Give again, word for word, every line below from the one that has "The width and" through the one that has "Open the Windows Start menu", both included, and no others.

*** Data for review

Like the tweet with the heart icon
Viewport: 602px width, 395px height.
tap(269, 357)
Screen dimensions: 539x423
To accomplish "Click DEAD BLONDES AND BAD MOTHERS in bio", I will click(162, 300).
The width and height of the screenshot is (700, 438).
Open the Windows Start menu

******
*** Data for review

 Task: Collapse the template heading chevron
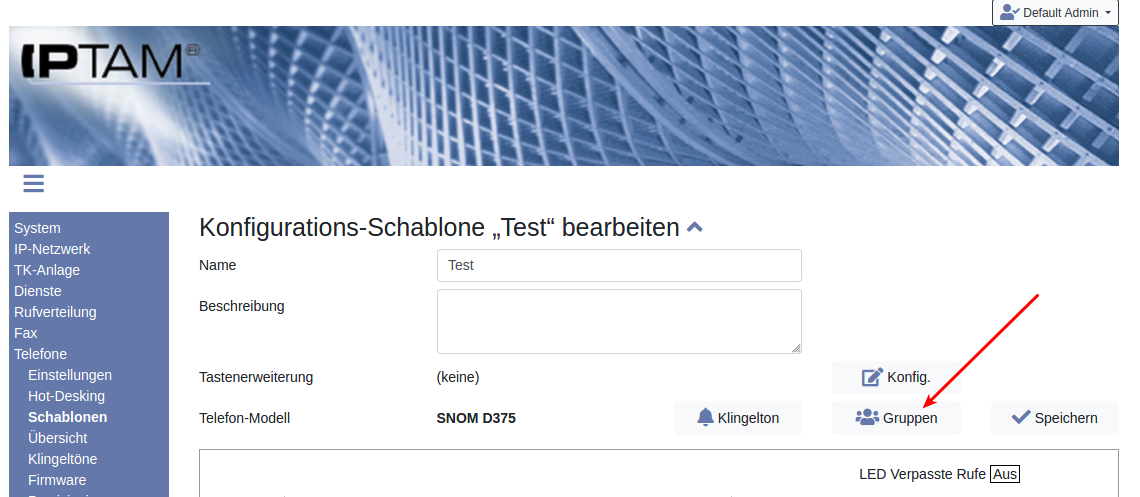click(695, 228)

******

**Output of the exercise**:
The width and height of the screenshot is (700, 438).
Open the Windows Start menu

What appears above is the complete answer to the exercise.